[PROVIDED DATA]
::::::::::

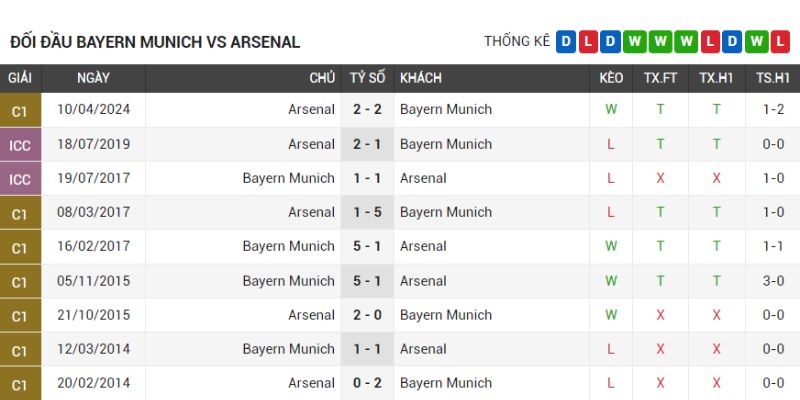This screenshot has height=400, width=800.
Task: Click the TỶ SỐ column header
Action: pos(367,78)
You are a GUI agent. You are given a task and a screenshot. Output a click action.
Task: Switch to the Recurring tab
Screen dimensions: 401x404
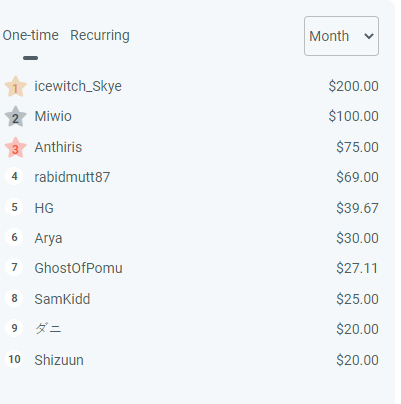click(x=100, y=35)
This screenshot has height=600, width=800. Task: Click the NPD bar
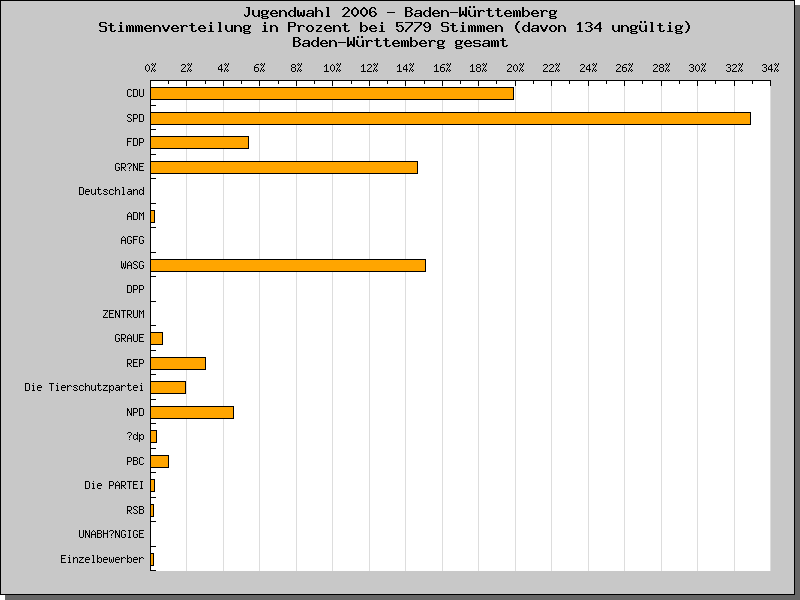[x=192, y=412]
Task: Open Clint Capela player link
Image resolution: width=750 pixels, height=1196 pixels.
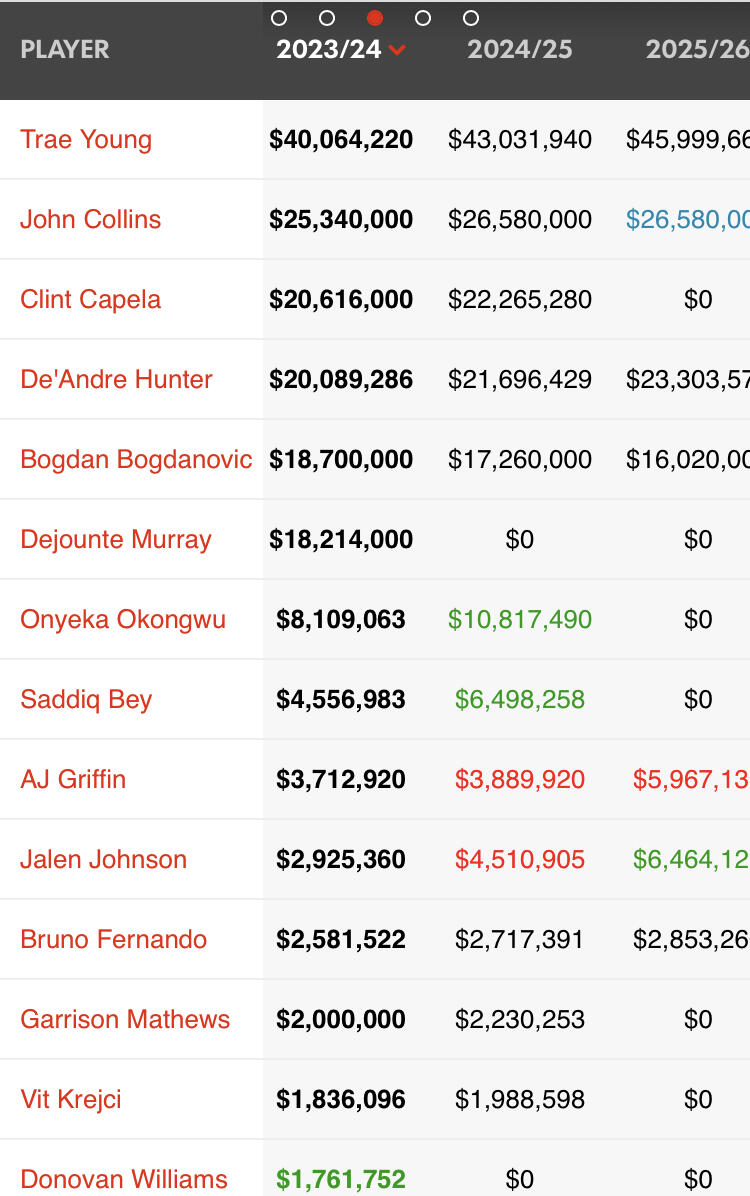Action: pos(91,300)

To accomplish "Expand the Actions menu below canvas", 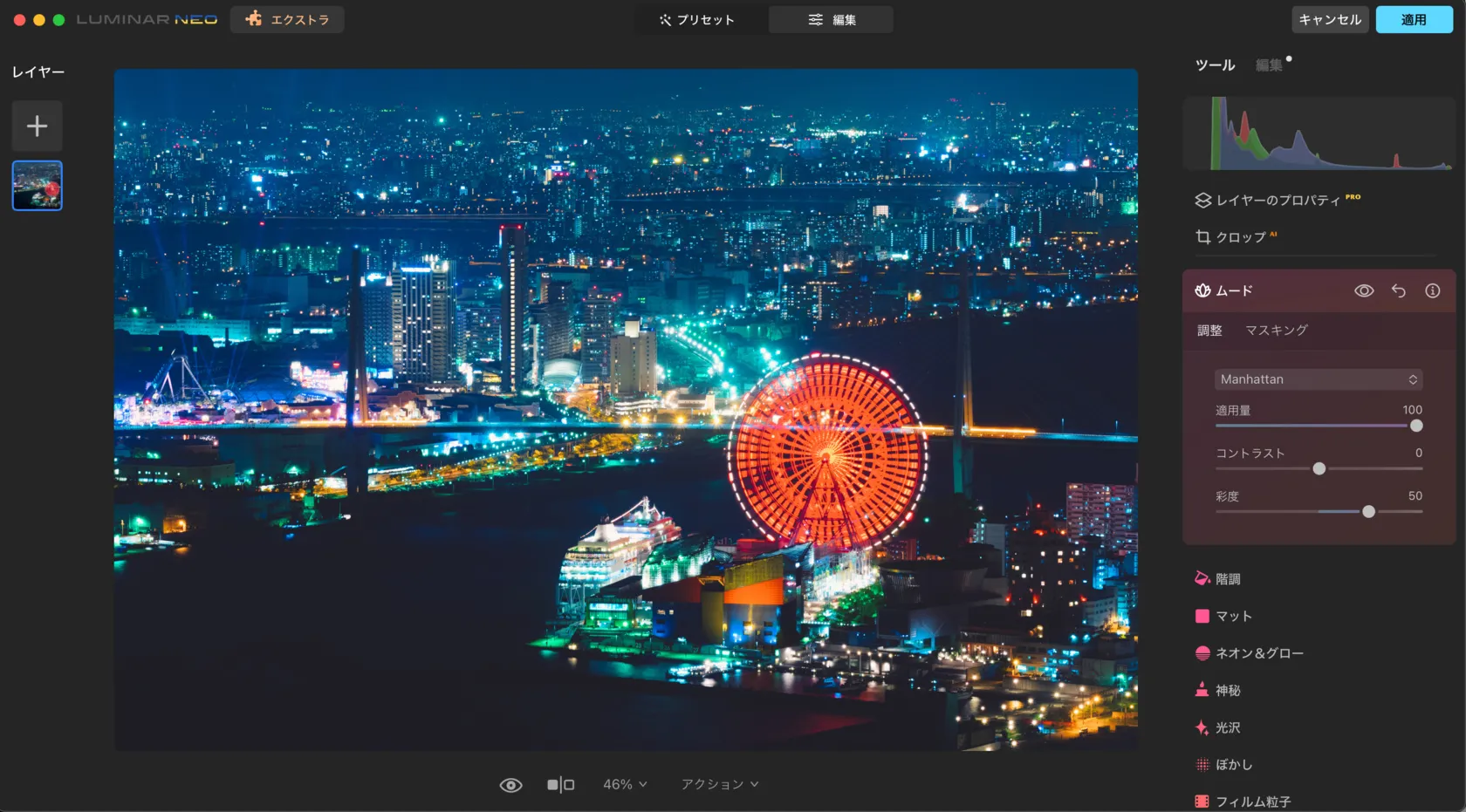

::::::::::

[EXERCISE AIM]
Copy out every line of the records above word for word, omitting the pictures.

[COMPLETE RESPONSE]
This screenshot has height=400, width=800.
Task: Click the TỶ SỐ column header
Action: pos(367,78)
You are a GUI agent. You are given a task and a screenshot. Output a click action.
Task: Switch to the Recurring tab
Screen dimensions: 401x404
click(x=100, y=35)
This screenshot has height=600, width=800. Task: Click the NPD bar
[x=192, y=412]
Task: Open Clint Capela player link
Image resolution: width=750 pixels, height=1196 pixels.
Action: pos(91,300)

To accomplish "Expand the Actions menu below canvas", 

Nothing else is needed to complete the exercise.